__EXTRACTED DATA__:
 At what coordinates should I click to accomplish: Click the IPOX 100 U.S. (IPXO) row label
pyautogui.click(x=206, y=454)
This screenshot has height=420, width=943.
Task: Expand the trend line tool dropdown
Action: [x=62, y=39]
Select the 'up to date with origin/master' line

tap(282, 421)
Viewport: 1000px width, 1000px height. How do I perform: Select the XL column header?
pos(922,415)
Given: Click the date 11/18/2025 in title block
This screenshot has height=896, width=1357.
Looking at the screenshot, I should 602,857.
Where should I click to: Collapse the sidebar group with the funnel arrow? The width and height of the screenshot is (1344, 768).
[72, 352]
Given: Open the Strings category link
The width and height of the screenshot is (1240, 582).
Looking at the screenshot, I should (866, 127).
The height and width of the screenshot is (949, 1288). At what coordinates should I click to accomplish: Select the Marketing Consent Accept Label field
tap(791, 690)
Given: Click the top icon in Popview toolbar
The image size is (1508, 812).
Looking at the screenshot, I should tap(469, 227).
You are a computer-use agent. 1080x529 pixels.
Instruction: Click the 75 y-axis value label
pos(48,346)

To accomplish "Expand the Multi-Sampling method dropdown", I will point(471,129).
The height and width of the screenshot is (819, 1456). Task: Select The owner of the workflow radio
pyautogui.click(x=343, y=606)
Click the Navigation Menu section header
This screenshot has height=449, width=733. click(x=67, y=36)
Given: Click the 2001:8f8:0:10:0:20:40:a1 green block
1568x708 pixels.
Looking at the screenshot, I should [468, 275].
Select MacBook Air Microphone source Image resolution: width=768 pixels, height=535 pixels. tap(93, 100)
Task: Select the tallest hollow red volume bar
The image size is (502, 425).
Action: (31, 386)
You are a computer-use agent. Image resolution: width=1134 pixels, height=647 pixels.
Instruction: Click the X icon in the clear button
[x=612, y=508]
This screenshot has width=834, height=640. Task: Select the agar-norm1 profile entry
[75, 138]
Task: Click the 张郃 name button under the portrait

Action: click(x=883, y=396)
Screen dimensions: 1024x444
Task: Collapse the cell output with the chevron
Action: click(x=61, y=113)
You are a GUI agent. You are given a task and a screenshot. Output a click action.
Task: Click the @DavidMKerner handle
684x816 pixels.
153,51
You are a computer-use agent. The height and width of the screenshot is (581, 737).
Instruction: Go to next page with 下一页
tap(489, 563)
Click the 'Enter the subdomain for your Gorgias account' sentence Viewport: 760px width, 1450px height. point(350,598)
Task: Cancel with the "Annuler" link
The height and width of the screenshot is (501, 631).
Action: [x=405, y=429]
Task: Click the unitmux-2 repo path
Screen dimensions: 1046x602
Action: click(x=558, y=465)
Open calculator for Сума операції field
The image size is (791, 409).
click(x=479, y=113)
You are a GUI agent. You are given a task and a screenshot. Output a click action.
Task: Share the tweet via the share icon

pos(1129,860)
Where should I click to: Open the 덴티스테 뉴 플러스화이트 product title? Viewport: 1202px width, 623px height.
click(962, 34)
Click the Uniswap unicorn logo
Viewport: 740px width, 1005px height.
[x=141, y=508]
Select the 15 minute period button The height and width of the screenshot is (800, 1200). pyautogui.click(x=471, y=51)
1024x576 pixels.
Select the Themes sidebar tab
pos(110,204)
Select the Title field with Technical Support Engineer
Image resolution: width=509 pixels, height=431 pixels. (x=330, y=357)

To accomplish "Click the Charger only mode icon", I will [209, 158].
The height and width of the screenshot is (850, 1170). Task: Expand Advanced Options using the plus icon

__WHAT THIS TASK INVOLVES__: Each entry shown above should be transcribed exactly as written.

__EXERCISE ANSWER__:
 At what coordinates should I click to accomplish: Click the IPOX 100 U.S. (IPXO) row label
pyautogui.click(x=206, y=454)
This screenshot has height=420, width=943.
Task: Expand the trend line tool dropdown
Action: [x=62, y=39]
Select the 'up to date with origin/master' line

tap(282, 421)
Viewport: 1000px width, 1000px height. How do I perform: Select the XL column header?
pos(922,415)
Given: Click the date 11/18/2025 in title block
This screenshot has height=896, width=1357.
Looking at the screenshot, I should 602,857.
Where should I click to: Collapse the sidebar group with the funnel arrow? The width and height of the screenshot is (1344, 768).
[72, 352]
Given: Open the Strings category link
The width and height of the screenshot is (1240, 582).
Looking at the screenshot, I should (866, 127).
The height and width of the screenshot is (949, 1288). At what coordinates should I click to accomplish: Select the Marketing Consent Accept Label field
tap(791, 690)
Given: Click the top icon in Popview toolbar
The image size is (1508, 812).
Looking at the screenshot, I should tap(469, 227).
You are a computer-use agent. 1080x529 pixels.
Instruction: Click the 75 y-axis value label
pos(48,346)

To accomplish "Expand the Multi-Sampling method dropdown", I will point(471,129).
The height and width of the screenshot is (819, 1456). Task: Select The owner of the workflow radio
pyautogui.click(x=343, y=606)
Click the Navigation Menu section header
This screenshot has height=449, width=733. click(x=67, y=36)
Given: Click the 2001:8f8:0:10:0:20:40:a1 green block
1568x708 pixels.
Looking at the screenshot, I should [468, 275].
Select MacBook Air Microphone source Image resolution: width=768 pixels, height=535 pixels. tap(93, 100)
Task: Select the tallest hollow red volume bar
The image size is (502, 425).
Action: (31, 386)
You are a computer-use agent. Image resolution: width=1134 pixels, height=647 pixels.
Instruction: Click the X icon in the clear button
[x=612, y=508]
This screenshot has width=834, height=640. Task: Select the agar-norm1 profile entry
[75, 138]
Task: Click the 张郃 name button under the portrait

Action: click(x=883, y=396)
Screen dimensions: 1024x444
Task: Collapse the cell output with the chevron
Action: click(x=61, y=113)
You are a GUI agent. You are given a task and a screenshot. Output a click action.
Task: Click the @DavidMKerner handle
684x816 pixels.
153,51
You are a computer-use agent. The height and width of the screenshot is (581, 737).
Instruction: Go to next page with 下一页
tap(489, 563)
Click the 'Enter the subdomain for your Gorgias account' sentence Viewport: 760px width, 1450px height. point(350,598)
Task: Cancel with the "Annuler" link
The height and width of the screenshot is (501, 631).
Action: [x=405, y=429]
Task: Click the unitmux-2 repo path
Screen dimensions: 1046x602
Action: click(x=558, y=465)
Open calculator for Сума операції field
The image size is (791, 409).
click(x=479, y=113)
You are a GUI agent. You are given a task and a screenshot. Output a click action.
Task: Share the tweet via the share icon

pos(1129,860)
Where should I click to: Open the 덴티스테 뉴 플러스화이트 product title? Viewport: 1202px width, 623px height.
click(962, 34)
Click the Uniswap unicorn logo
Viewport: 740px width, 1005px height.
[x=141, y=508]
Select the 15 minute period button The height and width of the screenshot is (800, 1200). pyautogui.click(x=471, y=51)
1024x576 pixels.
Select the Themes sidebar tab
pos(110,204)
Select the Title field with Technical Support Engineer
Image resolution: width=509 pixels, height=431 pixels. (x=330, y=357)

To accomplish "Click the Charger only mode icon", I will [209, 158].
The height and width of the screenshot is (850, 1170). Task: Expand Advanced Options using the plus icon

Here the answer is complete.